Vorschlag: pauke HTML und Jsoup!

Was hast du eigentlich genau vor zu machen?


----------



## member42 (20. Sep 2018)

> Was hast du eigentlich genau vor zu machen?


Ich wollte einen Youtube Player machen.



> Vorschlag: pauke HTML und Jsoup!


Jsoup werde ich mir nochmal genauer ansehen

Die Frage hat sich erledigt,weil ich jetzt einfach das Powershell script über den Processbuilder starte und so die Links bekomme. Ist zwar nicht wirklich gut gelöst,aber immerhin funktioniert es so einigermaßen.


----------



## Xyz1 (21. Sep 2018)

member42 hat gesagt.:


> Ich wollte einen Youtube Player machen.
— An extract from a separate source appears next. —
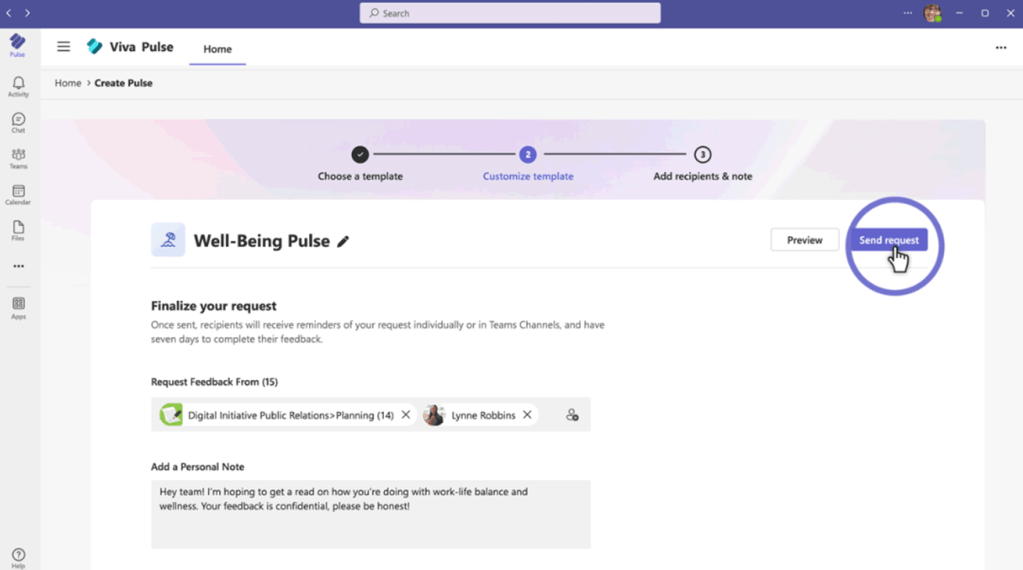Open Calendar from the sidebar

tap(18, 194)
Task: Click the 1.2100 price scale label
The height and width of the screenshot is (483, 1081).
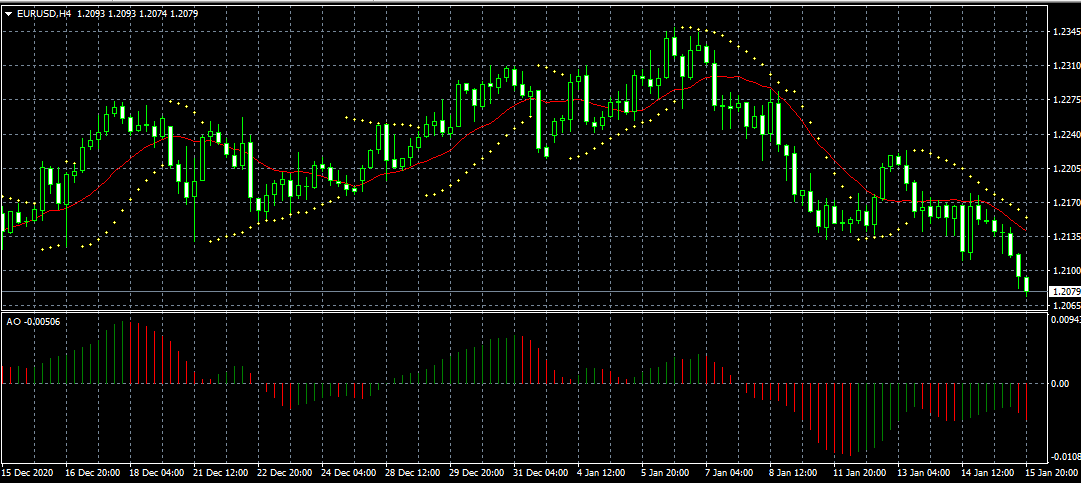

Du meinst Links "sammeln" oder? Anderes wird nicht klappen.


----------



## mihe7 (22. Sep 2018)

https://jsoup.org/cookbook/extracting-data/example-list-links


----------



## Code-Mode (23. Sep 2018)

Ich habe auch grade ein bisschen JSOUP gemacht. 
Habe im Prinzip ein WebScraper für Rezepte von Chefkoch und Kochbar gemacht.

Vielleicht hilft dir das ja ein wenig weiter wenn du schauen kannst wie du nach HTML Tags filterst und Tabellen ausliest.

Code ist einzusehen unter: https://github.com/codemode89/WebRecipeScraper
Schau dir da mal die DocumentParser an.

Ich wünsche dir viel Erfolg


----------



## member42 (23. Sep 2018)

DerWissende hat gesagt.:


> Du meinst Links "sammeln" oder? Anderes wird nicht klappen.


 @DerWissende  Mal sehen was daraus wird, ist aufjedenfall gut zur Übung.

@Code-Mode Danke für die Anregungen.


----------